Would the president stay outside the bubble very long? Would candid exchanges between the president and his constituents invigorate Bush and inspire him to have similar discussions again? Apparently not. Consider some of the questions Bush received at an event today in West Virginia.
* “President, I have a son that’s special forces in Iraq. And I have another son that’s in the Army…. I thank God you’re our Commander-in-Chief. You’re a man for our times. And I’m supporter of yours. And I think it’s good that you come out and tell your story. And I think you need to keep doing more of it, and tell the story and the history of all this. And God bless you. And I thank you for your service.”
* “President Bush, I’m a professional firefighter here in Wheeling, West Virginia. And back during 9/11, I lost over 300 of my brothers in New York. And I was glad that you were our President at that time and took the fight to the terrorists. But as I see you, I said earlier about the guy in Afghanistan that is going to convert to Christianity, he may get killed over there for doing that. Do you have an army of sociologists to go over there and change that country, or are you hoping that in a couple decades that we can change the mind-set over there?”
* “I have a comment, first of all, and then just a real quick question. I want to let you know that every service at our church you are, by name, lifted up in prayer, and you and your staff and all of our leaders. And we believe in you. We are behind you. And we cannot thank you enough for what you’ve done to shape our country.
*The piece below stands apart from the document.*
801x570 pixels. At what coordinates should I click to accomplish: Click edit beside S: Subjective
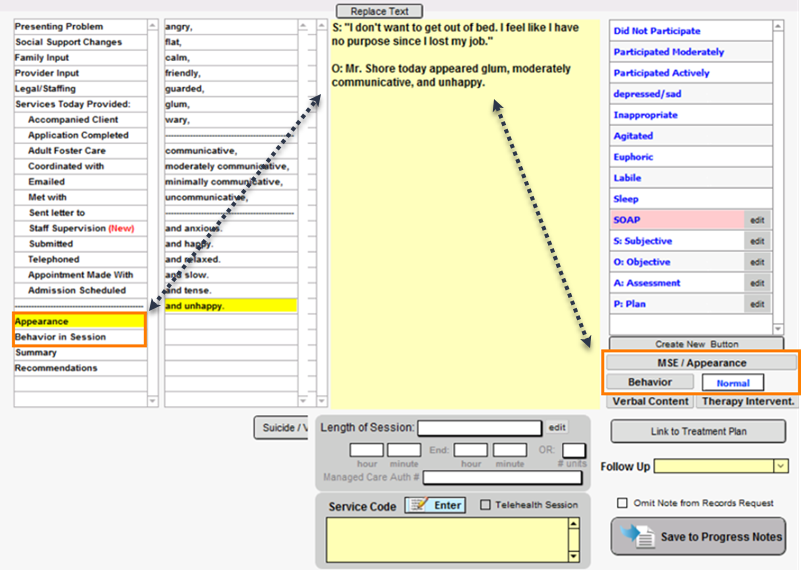coord(757,241)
“This is my husband, who has returned from a 13-month tour in Tikrit. His job while serving was as a broadcast journalist. And he has brought back several DVDs full of wonderful footage of reconstruction, of medical things going on. And I ask you this from the bottom of my heart, for a solution to this, because it seems that our major media networks don’t want to portray the good. They just want to focus on another car bomb, or they just want to focus on some more bloodshed, or they just want to focus on how they don’t agree with you and what you’re doing, when they don’t even probably know how you’re doing what you’re doing anyway.”
I don’t know whether the questions were planted, or whether the advance team ensured that everyone who asked a question was a loyal Bush backer (or both). But as presidential exchanges go, this was more in line with the sycophantic conversations the president seems to prefer.